**REQUIREMENT**
Reproduce the data exactly. Omit no record.

**RECORDS SHOWN**
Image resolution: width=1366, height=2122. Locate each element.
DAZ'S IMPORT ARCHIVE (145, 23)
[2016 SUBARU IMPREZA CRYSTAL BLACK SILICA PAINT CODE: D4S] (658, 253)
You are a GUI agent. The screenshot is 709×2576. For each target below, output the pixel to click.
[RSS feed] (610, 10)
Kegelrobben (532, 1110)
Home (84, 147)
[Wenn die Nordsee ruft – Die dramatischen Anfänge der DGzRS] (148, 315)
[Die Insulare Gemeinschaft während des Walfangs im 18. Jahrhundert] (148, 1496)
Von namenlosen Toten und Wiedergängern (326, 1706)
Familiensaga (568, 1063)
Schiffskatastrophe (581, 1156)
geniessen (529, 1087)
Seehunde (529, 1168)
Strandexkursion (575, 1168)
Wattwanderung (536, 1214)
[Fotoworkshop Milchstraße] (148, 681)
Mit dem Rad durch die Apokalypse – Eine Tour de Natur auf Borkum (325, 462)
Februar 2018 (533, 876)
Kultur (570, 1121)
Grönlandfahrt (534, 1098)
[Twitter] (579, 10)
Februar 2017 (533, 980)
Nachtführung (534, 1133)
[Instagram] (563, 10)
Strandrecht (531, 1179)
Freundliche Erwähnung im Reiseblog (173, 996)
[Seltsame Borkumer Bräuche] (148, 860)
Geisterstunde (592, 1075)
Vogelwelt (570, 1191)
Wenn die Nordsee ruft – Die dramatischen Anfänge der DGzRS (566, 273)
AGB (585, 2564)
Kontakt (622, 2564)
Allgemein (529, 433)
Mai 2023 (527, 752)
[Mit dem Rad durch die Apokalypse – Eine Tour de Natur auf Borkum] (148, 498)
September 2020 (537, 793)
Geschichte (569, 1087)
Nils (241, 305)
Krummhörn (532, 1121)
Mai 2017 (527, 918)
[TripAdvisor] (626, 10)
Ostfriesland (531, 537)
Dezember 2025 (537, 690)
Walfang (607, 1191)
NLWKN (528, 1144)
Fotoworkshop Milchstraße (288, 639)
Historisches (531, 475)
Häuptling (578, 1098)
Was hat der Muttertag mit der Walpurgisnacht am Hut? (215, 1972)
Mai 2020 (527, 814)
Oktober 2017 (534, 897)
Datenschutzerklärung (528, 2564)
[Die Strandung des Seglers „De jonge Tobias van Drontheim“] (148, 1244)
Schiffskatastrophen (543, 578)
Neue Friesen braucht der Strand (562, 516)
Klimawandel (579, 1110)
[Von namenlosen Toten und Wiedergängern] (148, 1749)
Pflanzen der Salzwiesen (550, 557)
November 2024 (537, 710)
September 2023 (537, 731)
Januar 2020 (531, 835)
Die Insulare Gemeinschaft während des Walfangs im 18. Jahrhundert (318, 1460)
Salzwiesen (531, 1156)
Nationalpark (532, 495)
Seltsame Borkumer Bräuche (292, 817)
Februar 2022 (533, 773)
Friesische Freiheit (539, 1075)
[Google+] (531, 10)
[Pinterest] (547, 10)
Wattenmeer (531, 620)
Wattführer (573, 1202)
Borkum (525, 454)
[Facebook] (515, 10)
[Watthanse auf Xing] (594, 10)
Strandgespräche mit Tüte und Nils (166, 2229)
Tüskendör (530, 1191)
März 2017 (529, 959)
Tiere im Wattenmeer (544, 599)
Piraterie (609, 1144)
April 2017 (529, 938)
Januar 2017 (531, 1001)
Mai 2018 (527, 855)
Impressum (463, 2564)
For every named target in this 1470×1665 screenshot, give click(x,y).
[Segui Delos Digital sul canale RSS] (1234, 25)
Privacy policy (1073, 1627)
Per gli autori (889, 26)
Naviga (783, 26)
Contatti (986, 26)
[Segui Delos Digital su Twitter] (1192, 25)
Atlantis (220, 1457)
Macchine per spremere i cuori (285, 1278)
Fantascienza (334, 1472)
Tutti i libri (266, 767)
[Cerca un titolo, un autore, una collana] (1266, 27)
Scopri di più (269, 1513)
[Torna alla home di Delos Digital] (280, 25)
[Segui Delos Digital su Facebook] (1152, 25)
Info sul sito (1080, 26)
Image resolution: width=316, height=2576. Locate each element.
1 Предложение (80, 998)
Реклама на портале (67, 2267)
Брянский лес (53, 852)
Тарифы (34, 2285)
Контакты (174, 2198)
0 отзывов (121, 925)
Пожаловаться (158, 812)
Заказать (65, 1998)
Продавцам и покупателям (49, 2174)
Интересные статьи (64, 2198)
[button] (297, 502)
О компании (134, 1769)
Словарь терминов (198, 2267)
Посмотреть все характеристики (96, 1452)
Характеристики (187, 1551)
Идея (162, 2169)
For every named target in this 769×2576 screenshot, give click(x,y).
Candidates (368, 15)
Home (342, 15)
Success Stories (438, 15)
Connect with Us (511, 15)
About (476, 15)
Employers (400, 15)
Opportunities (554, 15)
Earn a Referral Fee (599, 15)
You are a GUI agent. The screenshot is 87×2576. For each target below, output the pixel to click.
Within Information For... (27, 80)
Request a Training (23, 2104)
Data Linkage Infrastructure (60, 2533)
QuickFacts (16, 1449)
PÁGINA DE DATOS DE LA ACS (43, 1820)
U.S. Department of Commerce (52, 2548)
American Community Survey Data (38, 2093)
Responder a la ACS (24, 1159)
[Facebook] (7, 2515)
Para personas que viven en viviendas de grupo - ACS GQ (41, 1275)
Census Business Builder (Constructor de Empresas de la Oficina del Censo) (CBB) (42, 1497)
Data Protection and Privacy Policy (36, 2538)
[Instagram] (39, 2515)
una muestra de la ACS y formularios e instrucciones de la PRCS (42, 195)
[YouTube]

**WRITTEN SOLUTION**
Image resolution: width=1366, height=2122. Locate each element.
DAZ'S IMPORT ARCHIVE (145, 23)
[2016 SUBARU IMPREZA CRYSTAL BLACK SILICA PAINT CODE: D4S] (658, 253)
You are a GUI agent. The screenshot is 709×2576. For each target below, output the pixel to click.
[RSS feed] (610, 10)
Kegelrobben (532, 1110)
Home (84, 147)
[Wenn die Nordsee ruft – Die dramatischen Anfänge der DGzRS] (148, 315)
[Die Insulare Gemeinschaft während des Walfangs im 18. Jahrhundert] (148, 1496)
Von namenlosen Toten und Wiedergängern (326, 1706)
Familiensaga (568, 1063)
Schiffskatastrophe (581, 1156)
geniessen (529, 1087)
Seehunde (529, 1168)
Strandexkursion (575, 1168)
Wattwanderung (536, 1214)
[Fotoworkshop Milchstraße] (148, 681)
Mit dem Rad durch die Apokalypse – Eine Tour de Natur auf Borkum (325, 462)
Februar 2018 (533, 876)
Kultur (570, 1121)
Grönlandfahrt (534, 1098)
[Twitter] (579, 10)
Februar 2017 (533, 980)
Nachtführung (534, 1133)
[Instagram] (563, 10)
Strandrecht (531, 1179)
Freundliche Erwähnung im Reiseblog (173, 996)
[Seltsame Borkumer Bräuche] (148, 860)
Geisterstunde (592, 1075)
Vogelwelt (570, 1191)
Wenn die Nordsee ruft – Die dramatischen Anfänge der DGzRS (566, 273)
AGB (585, 2564)
Kontakt (622, 2564)
Allgemein (529, 433)
Mai 2023 (527, 752)
[Mit dem Rad durch die Apokalypse – Eine Tour de Natur auf Borkum] (148, 498)
September 2020 (537, 793)
Geschichte (569, 1087)
Nils (241, 305)
Krummhörn (532, 1121)
Mai 2017 (527, 918)
[TripAdvisor] (626, 10)
Ostfriesland (531, 537)
Dezember 2025 (537, 690)
Walfang (607, 1191)
NLWKN (528, 1144)
Fotoworkshop Milchstraße (288, 639)
Historisches (531, 475)
Häuptling (578, 1098)
Was hat der Muttertag mit der Walpurgisnacht am Hut? (215, 1972)
Mai 2020 (527, 814)
Oktober 2017 (534, 897)
Datenschutzerklärung (528, 2564)
[Die Strandung des Seglers „De jonge Tobias van Drontheim“] (148, 1244)
Schiffskatastrophen (543, 578)
Neue Friesen braucht der Strand (562, 516)
Klimawandel (579, 1110)
[Von namenlosen Toten und Wiedergängern] (148, 1749)
Pflanzen der Salzwiesen (550, 557)
November 2024 (537, 710)
September 2023 (537, 731)
Januar 2020 (531, 835)
Die Insulare Gemeinschaft während des Walfangs im 18. Jahrhundert (318, 1460)
Salzwiesen (531, 1156)
Nationalpark (532, 495)
Seltsame Borkumer Bräuche (292, 817)
Februar 2022 (533, 773)
Friesische Freiheit (539, 1075)
[Google+] (531, 10)
[Pinterest] (547, 10)
Wattenmeer (531, 620)
Wattführer (573, 1202)
Borkum (525, 454)
[Facebook] (515, 10)
[Watthanse auf Xing] (594, 10)
Strandgespräche mit Tüte und Nils (166, 2229)
Tüskendör (530, 1191)
März 2017 (529, 959)
Tiere im Wattenmeer (544, 599)
Piraterie (609, 1144)
April 2017 (529, 938)
Januar 2017 (531, 1001)
Mai 2018 (527, 855)
Impressum (463, 2564)
For every named target in this 1470×1665 screenshot, give click(x,y).
[Segui Delos Digital sul canale RSS] (1234, 25)
Privacy policy (1073, 1627)
Per gli autori (889, 26)
Naviga (783, 26)
Contatti (986, 26)
[Segui Delos Digital su Twitter] (1192, 25)
Atlantis (220, 1457)
Macchine per spremere i cuori (285, 1278)
Fantascienza (334, 1472)
Tutti i libri (266, 767)
[Cerca un titolo, un autore, una collana] (1266, 27)
Scopri di più (269, 1513)
[Torna alla home di Delos Digital] (280, 25)
[Segui Delos Digital su Facebook] (1152, 25)
Info sul sito (1080, 26)
Image resolution: width=316, height=2576. Locate each element.
1 Предложение (80, 998)
Реклама на портале (67, 2267)
Брянский лес (53, 852)
Тарифы (34, 2285)
Контакты (174, 2198)
0 отзывов (121, 925)
Пожаловаться (158, 812)
Заказать (65, 1998)
Продавцам и покупателям (49, 2174)
Интересные статьи (64, 2198)
[button] (297, 502)
О компании (134, 1769)
Словарь терминов (198, 2267)
Посмотреть все характеристики (96, 1452)
Характеристики (187, 1551)
Идея (162, 2169)
For every named target in this 769×2576 screenshot, give click(x,y).
Candidates (368, 15)
Home (342, 15)
Success Stories (438, 15)
Connect with Us (511, 15)
About (476, 15)
Employers (400, 15)
Opportunities (554, 15)
Earn a Referral Fee (599, 15)
You are a GUI agent. The screenshot is 87×2576. For each target below, output the pixel to click.
Within Information For... (27, 80)
Request a Training (23, 2104)
Data Linkage Infrastructure (60, 2533)
QuickFacts (16, 1449)
PÁGINA DE DATOS DE LA ACS (43, 1820)
U.S. Department of Commerce (52, 2548)
American Community Survey Data (38, 2093)
Responder a la ACS (24, 1159)
[Facebook] (7, 2515)
Para personas que viven en viviendas de grupo - ACS GQ (41, 1275)
Census Business Builder (Constructor de Empresas de la Oficina del Censo) (CBB) (42, 1497)
Data Protection and Privacy Policy (36, 2538)
[Instagram] (39, 2515)
una muestra de la ACS y formularios e instrucciones de la PRCS (42, 195)
[YouTube]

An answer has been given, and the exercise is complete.